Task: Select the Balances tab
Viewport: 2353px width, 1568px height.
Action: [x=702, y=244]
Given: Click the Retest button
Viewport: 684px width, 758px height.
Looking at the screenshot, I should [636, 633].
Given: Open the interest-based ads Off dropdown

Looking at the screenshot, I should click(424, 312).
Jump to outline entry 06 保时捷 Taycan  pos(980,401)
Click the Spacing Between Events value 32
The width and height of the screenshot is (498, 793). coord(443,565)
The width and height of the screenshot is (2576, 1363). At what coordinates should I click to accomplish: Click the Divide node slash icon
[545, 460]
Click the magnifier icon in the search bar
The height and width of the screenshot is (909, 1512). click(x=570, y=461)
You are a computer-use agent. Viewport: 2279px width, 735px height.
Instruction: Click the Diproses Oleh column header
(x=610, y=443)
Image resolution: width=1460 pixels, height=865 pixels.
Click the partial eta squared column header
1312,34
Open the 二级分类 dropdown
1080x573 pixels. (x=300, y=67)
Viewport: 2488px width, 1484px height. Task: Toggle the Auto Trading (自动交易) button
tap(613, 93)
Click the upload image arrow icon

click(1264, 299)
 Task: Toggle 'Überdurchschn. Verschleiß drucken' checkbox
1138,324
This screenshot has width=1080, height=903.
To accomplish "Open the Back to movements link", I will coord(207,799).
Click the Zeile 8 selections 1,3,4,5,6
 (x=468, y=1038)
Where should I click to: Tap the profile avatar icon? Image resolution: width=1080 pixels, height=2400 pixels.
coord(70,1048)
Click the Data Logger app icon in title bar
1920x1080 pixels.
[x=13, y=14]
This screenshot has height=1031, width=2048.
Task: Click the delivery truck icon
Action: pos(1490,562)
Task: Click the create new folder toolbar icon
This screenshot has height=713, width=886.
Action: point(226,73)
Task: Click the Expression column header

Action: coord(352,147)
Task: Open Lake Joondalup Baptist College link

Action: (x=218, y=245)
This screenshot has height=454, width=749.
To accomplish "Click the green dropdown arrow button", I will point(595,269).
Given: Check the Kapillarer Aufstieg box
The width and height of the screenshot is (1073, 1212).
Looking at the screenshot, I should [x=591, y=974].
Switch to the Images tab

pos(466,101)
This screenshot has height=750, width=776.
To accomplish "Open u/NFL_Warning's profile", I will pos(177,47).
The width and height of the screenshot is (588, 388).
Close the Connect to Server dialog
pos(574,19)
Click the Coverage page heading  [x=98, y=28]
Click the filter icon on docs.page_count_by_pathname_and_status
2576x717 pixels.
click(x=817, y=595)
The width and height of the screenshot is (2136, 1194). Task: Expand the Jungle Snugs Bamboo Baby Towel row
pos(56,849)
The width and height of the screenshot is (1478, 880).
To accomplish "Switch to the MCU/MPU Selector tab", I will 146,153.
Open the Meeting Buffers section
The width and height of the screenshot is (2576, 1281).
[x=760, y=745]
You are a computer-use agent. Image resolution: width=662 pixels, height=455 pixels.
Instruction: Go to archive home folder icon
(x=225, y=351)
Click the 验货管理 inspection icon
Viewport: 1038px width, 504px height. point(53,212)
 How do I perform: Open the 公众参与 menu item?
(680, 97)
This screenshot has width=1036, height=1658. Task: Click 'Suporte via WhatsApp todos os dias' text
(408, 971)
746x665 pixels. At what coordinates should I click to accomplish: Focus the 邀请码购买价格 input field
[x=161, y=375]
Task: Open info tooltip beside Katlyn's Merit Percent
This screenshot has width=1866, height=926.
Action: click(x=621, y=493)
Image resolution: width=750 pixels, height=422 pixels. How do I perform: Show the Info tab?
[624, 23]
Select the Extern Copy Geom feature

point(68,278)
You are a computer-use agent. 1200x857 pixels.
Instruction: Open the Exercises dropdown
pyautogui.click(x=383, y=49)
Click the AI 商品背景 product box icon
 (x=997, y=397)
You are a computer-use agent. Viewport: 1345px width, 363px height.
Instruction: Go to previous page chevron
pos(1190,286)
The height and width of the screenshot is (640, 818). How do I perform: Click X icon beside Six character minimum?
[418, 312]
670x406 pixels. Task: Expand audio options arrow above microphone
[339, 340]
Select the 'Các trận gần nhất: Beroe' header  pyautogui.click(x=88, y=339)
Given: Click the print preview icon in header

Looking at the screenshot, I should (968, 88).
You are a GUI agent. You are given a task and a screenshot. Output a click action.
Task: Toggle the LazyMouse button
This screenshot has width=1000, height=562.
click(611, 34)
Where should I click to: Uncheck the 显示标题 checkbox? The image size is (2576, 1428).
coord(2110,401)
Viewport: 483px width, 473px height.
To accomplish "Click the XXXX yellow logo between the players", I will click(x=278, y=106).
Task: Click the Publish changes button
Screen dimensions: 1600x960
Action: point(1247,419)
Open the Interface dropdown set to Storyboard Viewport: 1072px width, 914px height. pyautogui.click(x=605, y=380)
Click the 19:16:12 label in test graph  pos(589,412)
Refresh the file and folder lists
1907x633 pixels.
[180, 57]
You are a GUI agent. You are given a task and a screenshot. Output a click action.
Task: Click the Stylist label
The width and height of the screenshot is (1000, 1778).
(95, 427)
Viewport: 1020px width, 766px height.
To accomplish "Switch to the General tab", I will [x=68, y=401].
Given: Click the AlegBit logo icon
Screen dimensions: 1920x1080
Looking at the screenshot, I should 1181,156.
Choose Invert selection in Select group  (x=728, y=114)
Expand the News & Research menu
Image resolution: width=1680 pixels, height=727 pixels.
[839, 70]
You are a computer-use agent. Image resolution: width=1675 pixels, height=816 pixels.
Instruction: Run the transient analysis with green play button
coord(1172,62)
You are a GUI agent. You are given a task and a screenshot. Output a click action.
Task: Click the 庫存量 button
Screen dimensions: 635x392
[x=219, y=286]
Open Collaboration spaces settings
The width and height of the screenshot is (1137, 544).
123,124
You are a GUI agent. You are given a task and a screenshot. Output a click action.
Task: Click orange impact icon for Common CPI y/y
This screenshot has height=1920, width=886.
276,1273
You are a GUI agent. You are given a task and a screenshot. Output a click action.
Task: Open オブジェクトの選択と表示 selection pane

WHAT THIS TASK INVOLVES:
Convert every line of the entries above into a JSON list of strings, one string per line, leaving out blank lines.

COMPLETE ANSWER:
[
  "Task: Select the Balances tab",
  "Viewport: 2353px width, 1568px height.",
  "Action: [x=702, y=244]",
  "Given: Click the Retest button",
  "Viewport: 684px width, 758px height.",
  "Looking at the screenshot, I should [636, 633].",
  "Given: Open the interest-based ads Off dropdown",
  "Looking at the screenshot, I should click(424, 312).",
  "Jump to outline entry 06 保时捷 Taycan  pos(980,401)",
  "Click the Spacing Between Events value 32",
  "The width and height of the screenshot is (498, 793). coord(443,565)",
  "The width and height of the screenshot is (2576, 1363). At what coordinates should I click to accomplish: Click the Divide node slash icon",
  "[545, 460]",
  "Click the magnifier icon in the search bar",
  "The height and width of the screenshot is (909, 1512). click(x=570, y=461)",
  "You are a computer-use agent. Viewport: 2279px width, 735px height.",
  "Instruction: Click the Diproses Oleh column header",
  "(x=610, y=443)",
  "Image resolution: width=1460 pixels, height=865 pixels.",
  "Click the partial eta squared column header",
  "1312,34",
  "Open the 二级分类 dropdown",
  "1080x573 pixels. (x=300, y=67)",
  "Viewport: 2488px width, 1484px height. Task: Toggle the Auto Trading (自动交易) button",
  "tap(613, 93)",
  "Click the upload image arrow icon",
  "click(1264, 299)",
  " Task: Toggle 'Überdurchschn. Verschleiß drucken' checkbox",
  "1138,324",
  "This screenshot has width=1080, height=903.",
  "To accomplish \"Open the Back to movements link\", I will coord(207,799).",
  "Click the Zeile 8 selections 1,3,4,5,6",
  " (x=468, y=1038)",
  "Where should I click to: Tap the profile avatar icon? Image resolution: width=1080 pixels, height=2400 pixels.",
  "coord(70,1048)",
  "Click the Data Logger app icon in title bar",
  "1920x1080 pixels.",
  "[x=13, y=14]",
  "This screenshot has height=1031, width=2048.",
  "Task: Click the delivery truck icon",
  "Action: pos(1490,562)",
  "Task: Click the create new folder toolbar icon",
  "This screenshot has height=713, width=886.",
  "Action: point(226,73)",
  "Task: Click the Expression column header",
  "Action: coord(352,147)",
  "Task: Open Lake Joondalup Baptist College link",
  "Action: (x=218, y=245)",
  "This screenshot has height=454, width=749.",
  "To accomplish \"Click the green dropdown arrow button\", I will point(595,269).",
  "Given: Check the Kapillarer Aufstieg box",
  "The width and height of the screenshot is (1073, 1212).",
  "Looking at the screenshot, I should [x=591, y=974].",
  "Switch to the Images tab",
  "pos(466,101)",
  "This screenshot has height=750, width=776.",
  "To accomplish \"Open u/NFL_Warning's profile\", I will pos(177,47).",
  "The width and height of the screenshot is (588, 388).",
  "Close the Connect to Server dialog",
  "pos(574,19)",
  "Click the Coverage page heading  [x=98, y=28]",
  "Click the filter icon on docs.page_count_by_pathname_and_status",
  "2576x717 pixels.",
  "click(x=817, y=595)",
  "The width and height of the screenshot is (2136, 1194). Task: Expand the Jungle Snugs Bamboo Baby Towel row",
  "pos(56,849)",
  "The width and height of the screenshot is (1478, 880).",
  "To accomplish \"Switch to the MCU/MPU Selector tab\", I will 146,153.",
  "Open the Meeting Buffers section",
  "The width and height of the screenshot is (2576, 1281).",
  "[x=760, y=745]",
  "You are a computer-use agent. Image resolution: width=662 pixels, height=455 pixels.",
  "Instruction: Go to archive home folder icon",
  "(x=225, y=351)",
  "Click the 验货管理 inspection icon",
  "Viewport: 1038px width, 504px height. point(53,212)",
  " How do I perform: Open the 公众参与 menu item?",
  "(680, 97)",
  "This screenshot has width=1036, height=1658. Task: Click 'Suporte via WhatsApp todos os dias' text",
  "(408, 971)",
  "746x665 pixels. At what coordinates should I click to accomplish: Focus the 邀请码购买价格 input field",
  "[x=161, y=375]",
  "Task: Open info tooltip beside Katlyn's Merit Percent",
  "This screenshot has width=1866, height=926.",
  "Action: click(x=621, y=493)",
  "Image resolution: width=750 pixels, height=422 pixels. How do I perform: Show the Info tab?",
  "[624, 23]",
  "Select the Extern Copy Geom feature",
  "point(68,278)",
  "You are a computer-use agent. 1200x857 pixels.",
  "Instruction: Open the Exercises dropdown",
  "pyautogui.click(x=383, y=49)",
  "Click the AI 商品背景 product box icon",
  " (x=997, y=397)",
  "You are a computer-use agent. Viewport: 1345px width, 363px height.",
  "Instruction: Go to previous page chevron",
  "pos(1190,286)",
  "The height and width of the screenshot is (640, 818). How do I perform: Click X icon beside Six character minimum?",
  "[418, 312]",
  "670x406 pixels. Task: Expand audio options arrow above microphone",
  "[339, 340]",
  "Select the 'Các trận gần nhất: Beroe' header  pyautogui.click(x=88, y=339)",
  "Given: Click the print preview icon in header",
  "Looking at the screenshot, I should (968, 88).",
  "You are a GUI agent. You are given a task and a screenshot. Output a click action.",
  "Task: Toggle the LazyMouse button",
  "This screenshot has width=1000, height=562.",
  "click(611, 34)",
  "Where should I click to: Uncheck the 显示标题 checkbox? The image size is (2576, 1428).",
  "coord(2110,401)",
  "Viewport: 483px width, 473px height.",
  "To accomplish \"Click the XXXX yellow logo between the players\", I will click(x=278, y=106).",
  "Task: Click the Publish changes button",
  "Screen dimensions: 1600x960",
  "Action: point(1247,419)",
  "Open the Interface dropdown set to Storyboard Viewport: 1072px width, 914px height. pyautogui.click(x=605, y=380)",
  "Click the 19:16:12 label in test graph  pos(589,412)",
  "Refresh the file and folder lists",
  "1907x633 pixels.",
  "[180, 57]",
  "You are a GUI agent. You are given a task and a screenshot. Output a click action.",
  "Task: Click the Stylist label",
  "The width and height of the screenshot is (1000, 1778).",
  "(95, 427)",
  "Viewport: 1020px width, 766px height.",
  "To accomplish \"Switch to the General tab\", I will [x=68, y=401].",
  "Given: Click the AlegBit logo icon",
  "Screen dimensions: 1920x1080",
  "Looking at the screenshot, I should 1181,156.",
  "Choose Invert selection in Select group  (x=728, y=114)",
  "Expand the News & Research menu",
  "Image resolution: width=1680 pixels, height=727 pixels.",
  "[839, 70]",
  "You are a computer-use agent. Image resolution: width=1675 pixels, height=816 pixels.",
  "Instruction: Run the transient analysis with green play button",
  "coord(1172,62)",
  "You are a GUI agent. You are given a task and a screenshot. Output a click action.",
  "Task: Click the 庫存量 button",
  "Screen dimensions: 635x392",
  "[x=219, y=286]",
  "Open Collaboration spaces settings",
  "The width and height of the screenshot is (1137, 544).",
  "123,124",
  "You are a GUI agent. You are given a task and a screenshot. Output a click action.",
  "Task: Click orange impact icon for Common CPI y/y",
  "This screenshot has height=1920, width=886.",
  "276,1273",
  "You are a GUI agent. You are given a task and a screenshot. Output a click action.",
  "Task: Open オブジェクトの選択と表示 selection pane"
]